**YOUR OBJECTIVE:** Print the records below from the first line through the line containing "Học tiếng Nhật (260, 52)", both included, word for word.

Extracted records:

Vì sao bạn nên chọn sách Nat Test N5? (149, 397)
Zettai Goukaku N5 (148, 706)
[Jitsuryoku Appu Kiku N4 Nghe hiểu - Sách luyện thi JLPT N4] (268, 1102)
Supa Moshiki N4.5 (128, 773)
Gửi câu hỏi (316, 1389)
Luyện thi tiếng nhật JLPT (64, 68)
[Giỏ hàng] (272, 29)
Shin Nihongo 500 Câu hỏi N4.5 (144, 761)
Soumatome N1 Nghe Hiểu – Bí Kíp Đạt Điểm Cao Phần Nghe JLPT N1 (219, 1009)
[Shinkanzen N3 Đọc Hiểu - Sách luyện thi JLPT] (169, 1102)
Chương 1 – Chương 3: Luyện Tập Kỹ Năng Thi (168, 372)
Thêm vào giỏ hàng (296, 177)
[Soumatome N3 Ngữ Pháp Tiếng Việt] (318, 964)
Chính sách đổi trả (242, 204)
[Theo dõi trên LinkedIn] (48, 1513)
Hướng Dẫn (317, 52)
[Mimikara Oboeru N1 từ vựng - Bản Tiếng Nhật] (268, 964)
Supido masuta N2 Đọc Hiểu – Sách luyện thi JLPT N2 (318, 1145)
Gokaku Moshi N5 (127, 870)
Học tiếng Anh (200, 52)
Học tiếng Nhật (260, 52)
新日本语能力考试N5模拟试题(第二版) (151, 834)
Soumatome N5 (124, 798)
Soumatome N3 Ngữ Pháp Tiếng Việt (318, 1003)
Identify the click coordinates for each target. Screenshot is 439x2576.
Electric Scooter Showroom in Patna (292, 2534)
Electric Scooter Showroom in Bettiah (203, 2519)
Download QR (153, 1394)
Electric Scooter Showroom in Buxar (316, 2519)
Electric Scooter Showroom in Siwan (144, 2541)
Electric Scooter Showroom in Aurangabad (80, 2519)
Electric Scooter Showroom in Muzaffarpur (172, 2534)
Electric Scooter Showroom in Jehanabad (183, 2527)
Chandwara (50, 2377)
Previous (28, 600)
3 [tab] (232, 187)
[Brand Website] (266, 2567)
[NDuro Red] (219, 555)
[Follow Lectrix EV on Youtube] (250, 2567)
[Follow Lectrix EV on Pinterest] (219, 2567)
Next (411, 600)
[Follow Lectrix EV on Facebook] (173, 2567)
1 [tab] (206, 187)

**TASK ANSWER:**
Vì sao bạn nên chọn sách Nat Test N5? (149, 397)
Zettai Goukaku N5 (148, 706)
[Jitsuryoku Appu Kiku N4 Nghe hiểu - Sách luyện thi JLPT N4] (268, 1102)
Supa Moshiki N4.5 (128, 773)
Gửi câu hỏi (316, 1389)
Luyện thi tiếng nhật JLPT (64, 68)
[Giỏ hàng] (272, 29)
Shin Nihongo 500 Câu hỏi N4.5 (144, 761)
Soumatome N1 Nghe Hiểu – Bí Kíp Đạt Điểm Cao Phần Nghe JLPT N1 (219, 1009)
[Shinkanzen N3 Đọc Hiểu - Sách luyện thi JLPT] (169, 1102)
Chương 1 – Chương 3: Luyện Tập Kỹ Năng Thi (168, 372)
Thêm vào giỏ hàng (296, 177)
[Soumatome N3 Ngữ Pháp Tiếng Việt] (318, 964)
Chính sách đổi trả (242, 204)
[Theo dõi trên LinkedIn] (48, 1513)
Hướng Dẫn (317, 52)
[Mimikara Oboeru N1 từ vựng - Bản Tiếng Nhật] (268, 964)
Supido masuta N2 Đọc Hiểu – Sách luyện thi JLPT N2 (318, 1145)
Gokaku Moshi N5 (127, 870)
Học tiếng Anh (200, 52)
Học tiếng Nhật (260, 52)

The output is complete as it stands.